### Task to complete
Pull out the stretch of the listing below from its first line through the line containing "[x=108, y=183]", and reproduce those lines word for word.

### Text and element pointing listing
○ ○ ○
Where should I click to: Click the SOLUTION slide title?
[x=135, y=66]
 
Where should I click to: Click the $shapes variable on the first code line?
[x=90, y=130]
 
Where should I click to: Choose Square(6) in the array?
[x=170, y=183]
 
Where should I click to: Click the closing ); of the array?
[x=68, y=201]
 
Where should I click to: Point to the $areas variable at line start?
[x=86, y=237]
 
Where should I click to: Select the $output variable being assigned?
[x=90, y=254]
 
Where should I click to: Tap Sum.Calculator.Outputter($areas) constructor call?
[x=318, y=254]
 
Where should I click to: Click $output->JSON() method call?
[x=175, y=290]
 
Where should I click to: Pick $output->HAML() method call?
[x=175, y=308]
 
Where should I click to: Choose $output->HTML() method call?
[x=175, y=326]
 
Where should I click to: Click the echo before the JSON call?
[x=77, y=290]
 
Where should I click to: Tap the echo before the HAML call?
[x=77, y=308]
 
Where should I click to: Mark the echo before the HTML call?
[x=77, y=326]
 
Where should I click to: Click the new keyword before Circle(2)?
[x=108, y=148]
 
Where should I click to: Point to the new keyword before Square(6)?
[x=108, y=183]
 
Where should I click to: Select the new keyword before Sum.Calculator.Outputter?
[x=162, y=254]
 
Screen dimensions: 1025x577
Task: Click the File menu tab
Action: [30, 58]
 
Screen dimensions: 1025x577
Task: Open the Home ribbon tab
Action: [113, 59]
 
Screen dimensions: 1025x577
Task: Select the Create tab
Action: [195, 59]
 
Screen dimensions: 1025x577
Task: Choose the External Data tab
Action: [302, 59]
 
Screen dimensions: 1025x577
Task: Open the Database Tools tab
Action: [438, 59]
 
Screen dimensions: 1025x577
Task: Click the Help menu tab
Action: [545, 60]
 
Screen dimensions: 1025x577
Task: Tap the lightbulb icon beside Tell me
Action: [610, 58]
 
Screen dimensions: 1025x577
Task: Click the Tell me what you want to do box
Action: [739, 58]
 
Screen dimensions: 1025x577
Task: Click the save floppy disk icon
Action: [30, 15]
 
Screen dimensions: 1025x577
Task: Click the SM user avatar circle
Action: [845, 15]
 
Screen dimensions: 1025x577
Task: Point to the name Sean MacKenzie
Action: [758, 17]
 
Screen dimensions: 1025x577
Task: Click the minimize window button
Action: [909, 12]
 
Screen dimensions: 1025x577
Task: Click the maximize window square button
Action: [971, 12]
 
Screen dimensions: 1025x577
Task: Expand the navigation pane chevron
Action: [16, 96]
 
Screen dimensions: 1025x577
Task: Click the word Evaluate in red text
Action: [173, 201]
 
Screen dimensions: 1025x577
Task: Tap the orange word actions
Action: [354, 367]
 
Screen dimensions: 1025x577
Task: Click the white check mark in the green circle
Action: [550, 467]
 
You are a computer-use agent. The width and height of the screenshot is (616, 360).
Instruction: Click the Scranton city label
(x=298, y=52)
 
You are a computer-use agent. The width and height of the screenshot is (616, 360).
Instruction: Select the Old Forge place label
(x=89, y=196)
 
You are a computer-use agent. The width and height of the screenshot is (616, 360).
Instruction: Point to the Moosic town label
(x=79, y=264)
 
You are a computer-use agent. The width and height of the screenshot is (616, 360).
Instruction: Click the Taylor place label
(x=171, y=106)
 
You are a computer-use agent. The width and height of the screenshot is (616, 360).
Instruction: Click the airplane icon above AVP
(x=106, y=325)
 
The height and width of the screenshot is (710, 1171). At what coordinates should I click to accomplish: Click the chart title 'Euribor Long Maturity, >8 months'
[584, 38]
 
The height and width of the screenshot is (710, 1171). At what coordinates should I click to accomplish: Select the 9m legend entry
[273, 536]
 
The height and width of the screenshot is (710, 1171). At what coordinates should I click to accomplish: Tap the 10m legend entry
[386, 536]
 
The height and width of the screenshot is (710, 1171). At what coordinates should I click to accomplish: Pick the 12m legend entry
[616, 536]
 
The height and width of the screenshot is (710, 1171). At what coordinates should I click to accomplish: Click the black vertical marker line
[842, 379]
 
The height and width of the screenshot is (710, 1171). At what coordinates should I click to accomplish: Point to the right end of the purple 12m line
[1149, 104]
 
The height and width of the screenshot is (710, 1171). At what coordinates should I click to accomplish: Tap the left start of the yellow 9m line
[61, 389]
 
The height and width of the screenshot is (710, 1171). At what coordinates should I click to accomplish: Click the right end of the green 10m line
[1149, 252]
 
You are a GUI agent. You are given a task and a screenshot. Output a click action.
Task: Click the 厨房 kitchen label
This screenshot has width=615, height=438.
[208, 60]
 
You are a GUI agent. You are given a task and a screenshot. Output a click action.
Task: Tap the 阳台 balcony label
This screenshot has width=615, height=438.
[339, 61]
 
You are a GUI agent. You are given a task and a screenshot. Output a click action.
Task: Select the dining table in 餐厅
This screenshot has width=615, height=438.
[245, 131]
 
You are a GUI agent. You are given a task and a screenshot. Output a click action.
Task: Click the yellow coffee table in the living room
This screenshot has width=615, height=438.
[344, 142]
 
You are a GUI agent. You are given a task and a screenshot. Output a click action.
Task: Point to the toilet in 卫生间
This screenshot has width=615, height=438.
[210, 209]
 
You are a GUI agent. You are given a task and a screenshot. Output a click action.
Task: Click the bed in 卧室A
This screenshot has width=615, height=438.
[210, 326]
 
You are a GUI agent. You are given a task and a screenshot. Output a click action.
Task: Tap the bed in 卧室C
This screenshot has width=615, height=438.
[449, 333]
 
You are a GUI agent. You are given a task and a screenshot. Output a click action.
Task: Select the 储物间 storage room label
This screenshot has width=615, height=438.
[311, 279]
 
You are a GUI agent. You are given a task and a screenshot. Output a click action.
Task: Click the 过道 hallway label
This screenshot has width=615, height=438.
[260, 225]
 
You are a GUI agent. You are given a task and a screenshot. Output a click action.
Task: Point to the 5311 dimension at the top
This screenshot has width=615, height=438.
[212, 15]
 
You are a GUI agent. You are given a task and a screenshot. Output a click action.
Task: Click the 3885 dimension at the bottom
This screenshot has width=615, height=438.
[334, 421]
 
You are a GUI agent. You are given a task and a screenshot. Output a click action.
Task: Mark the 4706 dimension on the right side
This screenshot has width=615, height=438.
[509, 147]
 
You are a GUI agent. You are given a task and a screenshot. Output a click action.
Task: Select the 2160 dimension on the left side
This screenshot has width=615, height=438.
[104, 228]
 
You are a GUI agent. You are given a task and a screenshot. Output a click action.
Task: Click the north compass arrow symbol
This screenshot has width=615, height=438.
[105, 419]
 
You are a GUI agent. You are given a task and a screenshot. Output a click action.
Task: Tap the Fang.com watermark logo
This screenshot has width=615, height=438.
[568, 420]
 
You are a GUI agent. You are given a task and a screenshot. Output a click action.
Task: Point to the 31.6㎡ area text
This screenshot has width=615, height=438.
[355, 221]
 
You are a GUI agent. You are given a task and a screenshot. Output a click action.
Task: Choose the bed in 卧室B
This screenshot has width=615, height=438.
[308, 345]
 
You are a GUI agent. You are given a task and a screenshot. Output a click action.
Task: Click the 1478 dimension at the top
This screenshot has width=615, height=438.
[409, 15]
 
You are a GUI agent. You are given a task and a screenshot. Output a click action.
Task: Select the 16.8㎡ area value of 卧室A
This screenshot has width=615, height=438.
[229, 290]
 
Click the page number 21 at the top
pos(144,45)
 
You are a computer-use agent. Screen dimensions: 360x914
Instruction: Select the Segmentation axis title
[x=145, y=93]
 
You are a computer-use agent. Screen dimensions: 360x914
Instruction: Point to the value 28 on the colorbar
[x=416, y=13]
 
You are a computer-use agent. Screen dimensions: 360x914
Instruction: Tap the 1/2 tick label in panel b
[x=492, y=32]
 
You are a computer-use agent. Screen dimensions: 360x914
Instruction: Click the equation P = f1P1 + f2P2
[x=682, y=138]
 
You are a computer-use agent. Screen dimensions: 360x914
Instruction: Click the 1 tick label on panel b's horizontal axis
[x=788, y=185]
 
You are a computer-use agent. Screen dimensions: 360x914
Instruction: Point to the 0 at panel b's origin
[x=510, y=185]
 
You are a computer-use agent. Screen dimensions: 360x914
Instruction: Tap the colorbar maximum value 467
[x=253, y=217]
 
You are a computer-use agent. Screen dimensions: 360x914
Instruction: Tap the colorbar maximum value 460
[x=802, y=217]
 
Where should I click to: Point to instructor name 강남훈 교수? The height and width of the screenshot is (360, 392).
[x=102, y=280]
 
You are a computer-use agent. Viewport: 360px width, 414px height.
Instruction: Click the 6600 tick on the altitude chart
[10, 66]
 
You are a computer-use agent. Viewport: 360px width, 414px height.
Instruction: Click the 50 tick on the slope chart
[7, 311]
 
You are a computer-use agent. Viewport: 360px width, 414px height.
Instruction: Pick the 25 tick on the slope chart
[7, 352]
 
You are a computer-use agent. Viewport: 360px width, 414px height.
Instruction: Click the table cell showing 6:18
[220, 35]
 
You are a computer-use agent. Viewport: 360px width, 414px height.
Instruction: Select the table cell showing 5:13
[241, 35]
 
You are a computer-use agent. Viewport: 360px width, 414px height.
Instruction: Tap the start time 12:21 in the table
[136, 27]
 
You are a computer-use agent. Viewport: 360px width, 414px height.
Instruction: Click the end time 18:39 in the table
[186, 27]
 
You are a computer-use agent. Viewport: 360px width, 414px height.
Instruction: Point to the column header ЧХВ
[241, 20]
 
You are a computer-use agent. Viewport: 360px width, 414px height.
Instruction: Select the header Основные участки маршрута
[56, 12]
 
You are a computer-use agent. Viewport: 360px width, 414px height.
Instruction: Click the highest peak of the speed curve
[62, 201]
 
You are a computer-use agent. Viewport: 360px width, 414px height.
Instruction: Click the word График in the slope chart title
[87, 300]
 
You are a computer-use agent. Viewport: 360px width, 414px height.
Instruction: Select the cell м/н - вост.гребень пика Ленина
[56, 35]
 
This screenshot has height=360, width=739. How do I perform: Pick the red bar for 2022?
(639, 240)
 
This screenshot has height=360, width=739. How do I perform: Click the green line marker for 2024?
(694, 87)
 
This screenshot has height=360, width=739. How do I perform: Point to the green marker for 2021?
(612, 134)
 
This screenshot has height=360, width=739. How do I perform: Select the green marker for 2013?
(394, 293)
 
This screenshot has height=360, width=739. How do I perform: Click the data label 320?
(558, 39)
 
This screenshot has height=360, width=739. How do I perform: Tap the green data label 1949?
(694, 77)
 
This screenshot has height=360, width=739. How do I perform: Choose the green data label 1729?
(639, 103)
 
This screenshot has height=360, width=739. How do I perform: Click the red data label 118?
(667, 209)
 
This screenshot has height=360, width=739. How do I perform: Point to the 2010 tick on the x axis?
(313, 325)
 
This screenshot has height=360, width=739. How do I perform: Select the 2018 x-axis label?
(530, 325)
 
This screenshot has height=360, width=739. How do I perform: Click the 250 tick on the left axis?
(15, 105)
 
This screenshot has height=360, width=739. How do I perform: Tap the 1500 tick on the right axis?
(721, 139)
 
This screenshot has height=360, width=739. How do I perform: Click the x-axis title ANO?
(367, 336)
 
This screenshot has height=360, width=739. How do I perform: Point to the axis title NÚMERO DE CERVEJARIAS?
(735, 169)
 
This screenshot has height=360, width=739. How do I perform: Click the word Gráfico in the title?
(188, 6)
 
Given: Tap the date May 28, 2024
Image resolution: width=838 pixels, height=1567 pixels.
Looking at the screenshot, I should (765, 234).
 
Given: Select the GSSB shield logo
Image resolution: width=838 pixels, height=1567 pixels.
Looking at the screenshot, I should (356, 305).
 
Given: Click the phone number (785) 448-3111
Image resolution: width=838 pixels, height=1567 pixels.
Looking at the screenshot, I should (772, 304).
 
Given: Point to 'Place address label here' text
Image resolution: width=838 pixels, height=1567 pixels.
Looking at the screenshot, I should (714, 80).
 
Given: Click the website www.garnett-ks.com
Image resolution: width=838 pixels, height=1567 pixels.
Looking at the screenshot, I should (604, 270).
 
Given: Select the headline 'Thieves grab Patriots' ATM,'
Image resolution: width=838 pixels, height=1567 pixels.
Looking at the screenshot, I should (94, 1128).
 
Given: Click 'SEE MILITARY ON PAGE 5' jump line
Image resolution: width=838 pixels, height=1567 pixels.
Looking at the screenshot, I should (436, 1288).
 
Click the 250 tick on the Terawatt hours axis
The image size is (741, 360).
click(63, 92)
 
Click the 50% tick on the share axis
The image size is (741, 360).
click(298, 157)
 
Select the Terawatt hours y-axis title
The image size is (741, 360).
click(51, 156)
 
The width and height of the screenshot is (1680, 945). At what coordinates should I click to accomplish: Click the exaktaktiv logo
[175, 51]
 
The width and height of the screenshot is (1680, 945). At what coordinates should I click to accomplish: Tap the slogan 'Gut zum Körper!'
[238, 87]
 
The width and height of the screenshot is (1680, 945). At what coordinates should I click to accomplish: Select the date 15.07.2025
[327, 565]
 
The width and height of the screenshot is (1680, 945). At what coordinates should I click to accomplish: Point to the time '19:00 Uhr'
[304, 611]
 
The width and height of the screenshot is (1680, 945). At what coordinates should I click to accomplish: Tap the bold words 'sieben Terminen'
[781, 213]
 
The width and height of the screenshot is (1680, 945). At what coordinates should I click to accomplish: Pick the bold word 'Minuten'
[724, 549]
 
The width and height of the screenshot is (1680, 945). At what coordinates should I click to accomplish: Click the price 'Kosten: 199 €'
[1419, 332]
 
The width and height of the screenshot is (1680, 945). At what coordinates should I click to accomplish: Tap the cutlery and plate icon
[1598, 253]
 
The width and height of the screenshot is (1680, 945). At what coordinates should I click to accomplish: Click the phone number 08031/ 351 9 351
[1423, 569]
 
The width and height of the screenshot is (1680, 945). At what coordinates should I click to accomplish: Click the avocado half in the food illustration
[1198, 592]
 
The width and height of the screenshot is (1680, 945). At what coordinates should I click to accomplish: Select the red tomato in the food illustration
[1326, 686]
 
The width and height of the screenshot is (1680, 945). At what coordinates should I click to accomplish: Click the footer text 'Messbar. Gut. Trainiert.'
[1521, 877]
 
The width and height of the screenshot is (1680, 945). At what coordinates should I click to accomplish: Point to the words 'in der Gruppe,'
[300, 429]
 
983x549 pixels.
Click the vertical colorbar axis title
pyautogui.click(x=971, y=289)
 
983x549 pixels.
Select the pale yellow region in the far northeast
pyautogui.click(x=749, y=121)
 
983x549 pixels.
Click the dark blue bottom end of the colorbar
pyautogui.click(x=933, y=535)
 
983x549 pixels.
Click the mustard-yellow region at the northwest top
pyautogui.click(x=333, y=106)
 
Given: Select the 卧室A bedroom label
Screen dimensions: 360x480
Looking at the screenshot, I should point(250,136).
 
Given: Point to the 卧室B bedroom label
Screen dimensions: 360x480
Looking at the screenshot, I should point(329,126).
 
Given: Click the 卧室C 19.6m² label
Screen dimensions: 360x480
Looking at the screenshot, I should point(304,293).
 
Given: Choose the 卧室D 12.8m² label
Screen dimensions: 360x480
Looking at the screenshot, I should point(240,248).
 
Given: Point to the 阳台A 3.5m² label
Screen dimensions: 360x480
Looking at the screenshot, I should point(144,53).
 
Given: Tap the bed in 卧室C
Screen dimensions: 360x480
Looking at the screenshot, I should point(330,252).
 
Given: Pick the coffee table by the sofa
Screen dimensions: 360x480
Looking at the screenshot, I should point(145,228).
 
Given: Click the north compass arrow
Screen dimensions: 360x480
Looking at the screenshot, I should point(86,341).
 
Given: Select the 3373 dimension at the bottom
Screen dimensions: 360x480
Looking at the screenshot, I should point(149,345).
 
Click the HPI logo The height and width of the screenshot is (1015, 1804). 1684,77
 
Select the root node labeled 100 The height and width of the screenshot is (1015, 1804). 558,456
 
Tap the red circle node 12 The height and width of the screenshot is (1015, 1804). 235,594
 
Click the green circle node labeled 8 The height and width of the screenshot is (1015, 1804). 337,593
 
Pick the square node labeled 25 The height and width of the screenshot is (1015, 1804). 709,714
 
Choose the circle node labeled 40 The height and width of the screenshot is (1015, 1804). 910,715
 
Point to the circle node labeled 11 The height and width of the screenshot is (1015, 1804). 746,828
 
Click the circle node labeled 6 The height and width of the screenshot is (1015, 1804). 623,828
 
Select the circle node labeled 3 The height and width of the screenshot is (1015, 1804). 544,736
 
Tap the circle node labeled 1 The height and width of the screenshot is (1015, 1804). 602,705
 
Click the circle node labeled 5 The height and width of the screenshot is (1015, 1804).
○ ○ ○
### Response to the task
Where should I click to: Click the SOLUTION slide title?
[x=135, y=66]
 
Where should I click to: Click the $shapes variable on the first code line?
[x=90, y=130]
 
Where should I click to: Choose Square(6) in the array?
[x=170, y=183]
 
Where should I click to: Click the closing ); of the array?
[x=68, y=201]
 
Where should I click to: Point to the $areas variable at line start?
[x=86, y=237]
 
Where should I click to: Select the $output variable being assigned?
[x=90, y=254]
 
Where should I click to: Tap Sum.Calculator.Outputter($areas) constructor call?
[x=318, y=254]
 
Where should I click to: Click $output->JSON() method call?
[x=175, y=290]
 
Where should I click to: Pick $output->HAML() method call?
[x=175, y=308]
 
Where should I click to: Choose $output->HTML() method call?
[x=175, y=326]
 
Where should I click to: Click the echo before the JSON call?
[x=77, y=290]
 
Where should I click to: Tap the echo before the HAML call?
[x=77, y=308]
 
Where should I click to: Mark the echo before the HTML call?
[x=77, y=326]
 
Where should I click to: Click the new keyword before Circle(2)?
[x=108, y=148]
 
Where should I click to: Point to the new keyword before Square(6)?
[x=108, y=183]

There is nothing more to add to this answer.